Although there were no statistically significant differences at baseline in total cholesterol, LDL-C, and high-density lipoprotein cholesterol, total cholesterol and LDL-C were significantly higher between patients who demonstrated sustained virologic response vs those who did not at 96 weeks. Median increases in total cholesterol in patients who had sustained virologic response and those who did not were 15 mg/dL and 1 mg/dL, respectively (P =.001). Similarly, median increases in LDL-C were 14 mg/dL and 0 mg/dL (P =.024) among patients who showed a sustained virologic response and those who did not, respectively.
The rise in serum LDL-C in patients who responded to HCV treatment led to an increase in the Framingham 10-year general cardiovascular risk. At baseline, the least-squares mean of cardiovascular risk according the Framingham equation was 11.0% and 11.1% in patients with sustained viral response and those without, respectively. At 96 weeks, patients with sustained viral response had a 13.0% risk, compared with a 10.5% risk in patients who did not have a sustained response.
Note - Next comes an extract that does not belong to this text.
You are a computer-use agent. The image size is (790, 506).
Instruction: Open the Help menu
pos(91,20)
At 96 weeks, no significant effect of sustained virologic response was observed on carotid-femoral pulse wave velocity and carotid intima-media thickness (P =.446 and P =.320, respectively). Plasma concentrations of interleukin 6, interleukin 8, soluble intercellular adhesion molecule-1, and soluble vascular cell adhesion molecule-1 decreased from baseline to week 96, in both patients demonstrating sustained virologic response and those not; whereas increases were observed for tumor necrosis factor-α and interleukin-1β. However, no significant effect of sustained virologic response was identified for any of the biomarkers of inflammation or endothelial dysfunction.
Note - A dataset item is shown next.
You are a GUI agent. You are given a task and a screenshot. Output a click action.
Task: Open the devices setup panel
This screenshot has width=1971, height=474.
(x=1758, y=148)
Overall, the findings suggested that “evaluation of [cardiovascular risk] should be an integral part of care after the cure of chronic hepatitis C in patients with HIV,” concluded the researchers.
Reference
Carrero A, Berenguer J, Hontañón V, et al; GeSIDA 3603b Study Group. Effects of eradication of HCV on cardiovascular risk and preclinical atherosclerosis in HIV/HCV-coinfected patients. J Acquir Immune Defic Syndr. 2020;83(3):292-300.